People are talking nonstop about this, by the way. I've heard them talking about how it's hard not to feel that this is somehow a reaction to the #MeToo movement. And how a lot of the language that's being used now has the intention to shame women. And when you hear [Gov. Brian] Kemp describing the outcry to women having their rights revoked as "squawk," it's going beyond and outside the bounds of ethics and the issue of abortion. I don't want to ever stop working in Georgia. But if this law goes forward -- despite all the economic damage it could inflict on this state that I dearly love -- I think we'll have to leave. Because if you don't stand up for this, then what do you stand up for? What does it take?

Laura Linney played Birdie Hubbard in a Broadway revival of "The Little Foxes" in 2017. (The New York Times)
Laura Linney played Birdie Hubbard in a Broadway revival of "The Little Foxes" in 2017. (The New York Times)

Q: When My Name Is Lucy Barton gets to Broadway, you'll be onstage alone for 90 minutes. What's that like?

A: I am very scared doing it every night.

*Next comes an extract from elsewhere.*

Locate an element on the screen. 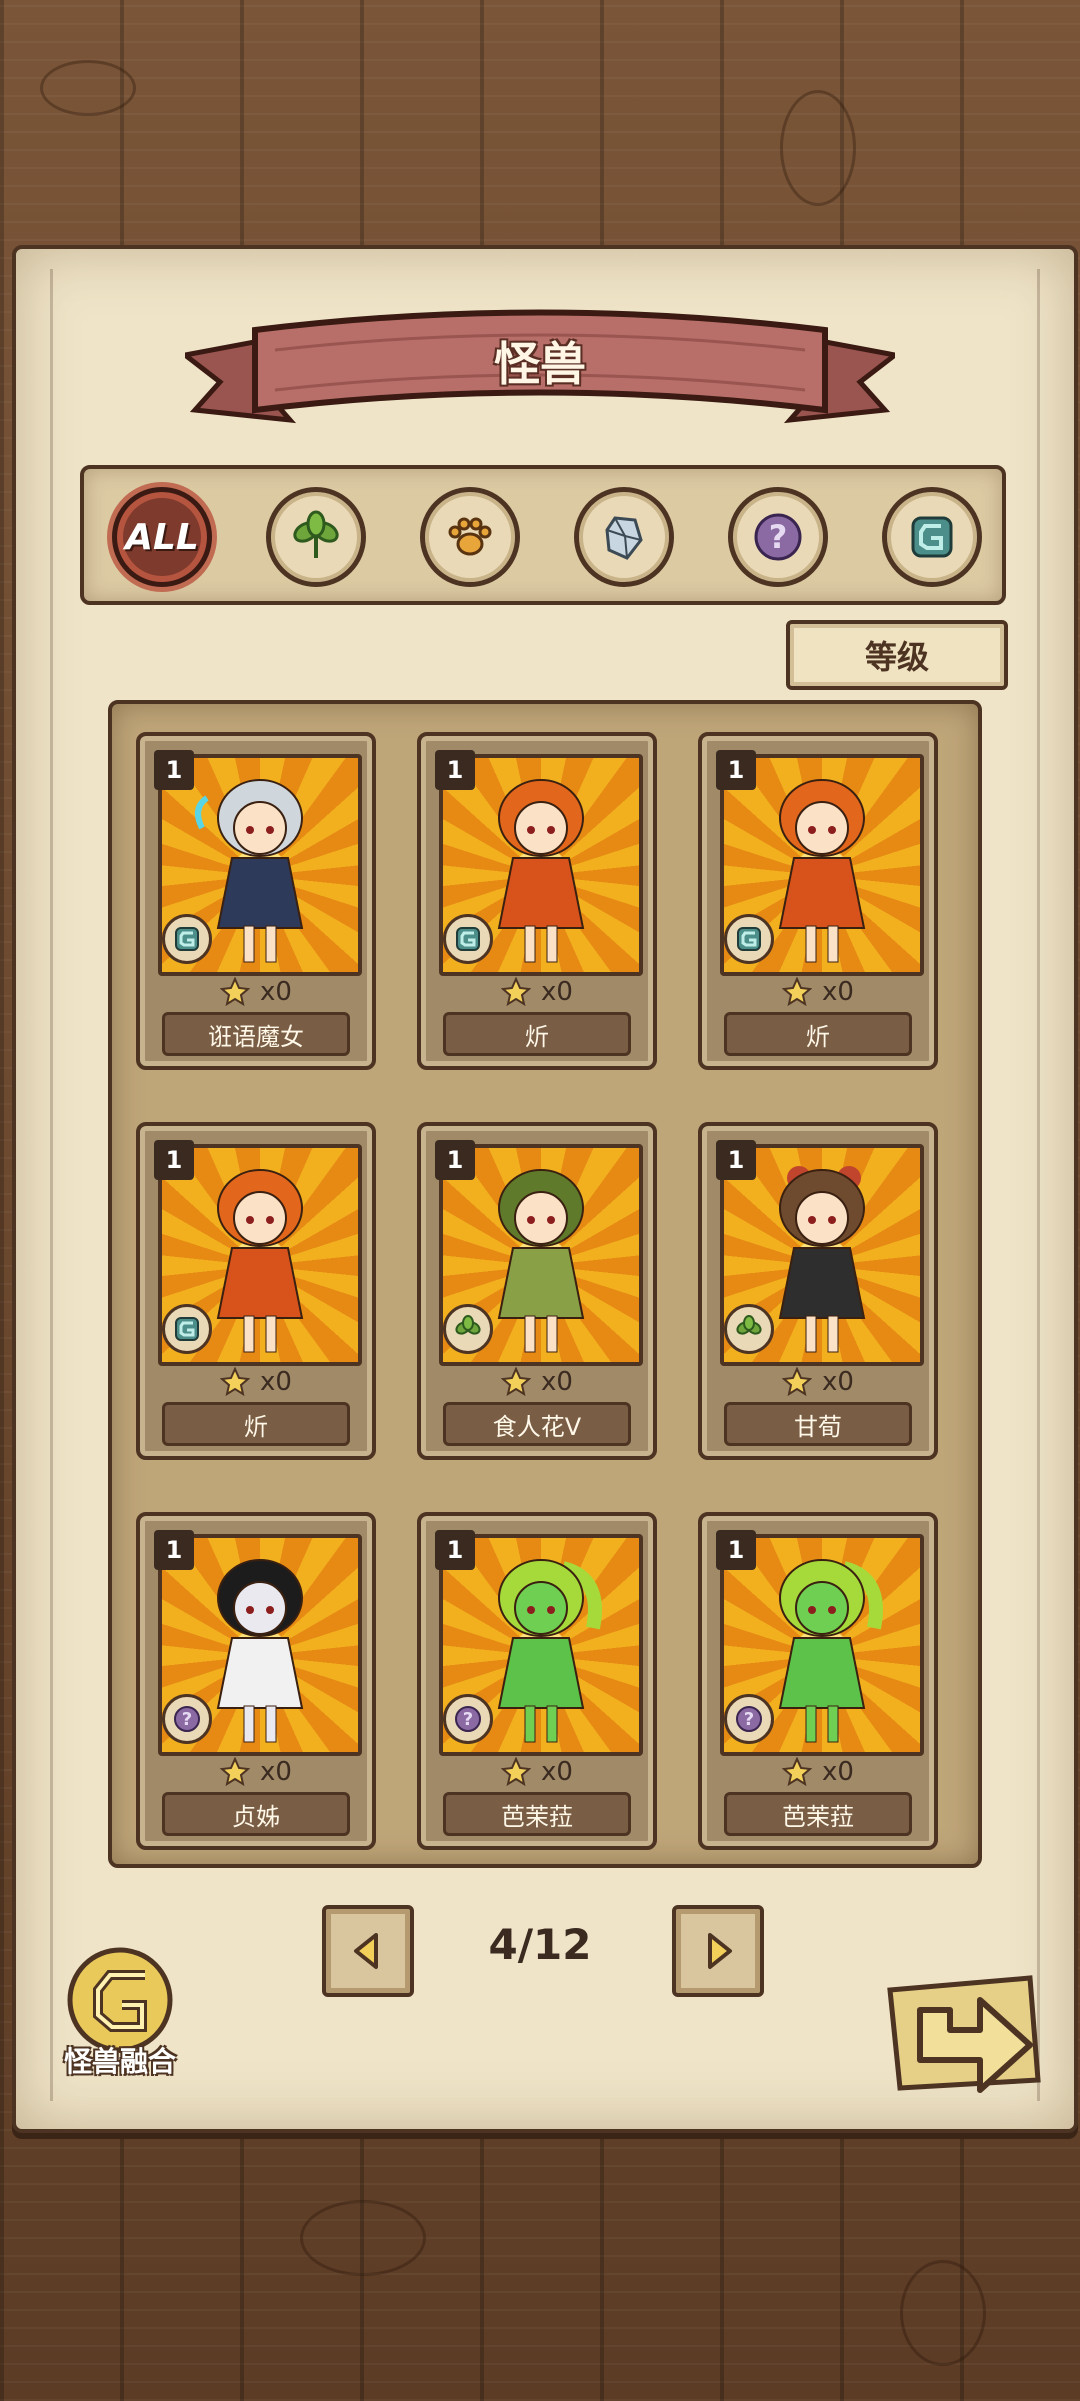  filter-crystal-button is located at coordinates (624, 537).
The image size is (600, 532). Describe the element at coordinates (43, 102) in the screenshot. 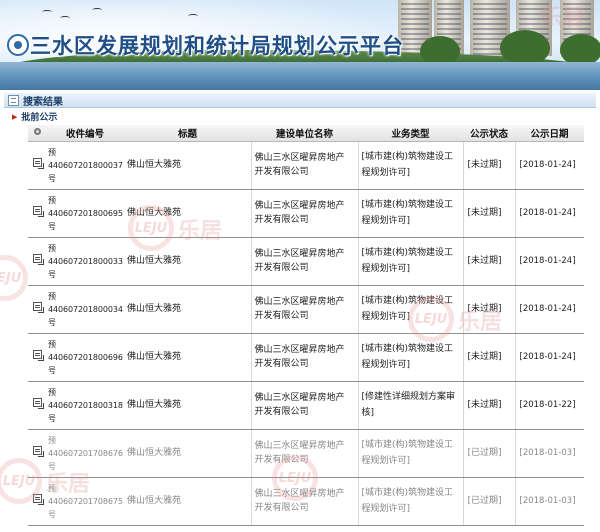

I see `search-results-title: 搜索结果` at that location.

Q: How do you conquer that fear?

A: We talk about this all the time in the theater -- that you think, Oh, I'll just be working at night, I'll be fine, I'll have my days free. It's the lesson you relearn over and over again. You wake up in the morning and the first thing you think about is, Oh my God, I have to be on stage. And all day long there's an undertow that leads you to 8 o'clock at night. I get to the theater two hours ahead of time and warm up. It's completely unnatural to talk 90 minutes nonstop at the level that you're required to talk in the theater. I warm up vocally, physically, and I run through the whole show on my own before I do it.

But it's great. This sounds like I don't enjoy it. I really do, but it's really scary. It's kind of an insane thing to do. It really is bonkers. It's totally unnatural and absolutely wacky, and I'm sort of amazed by it and love it and can't believe it's happened. [Laughs] And if I think about it too much I'll flip myself out.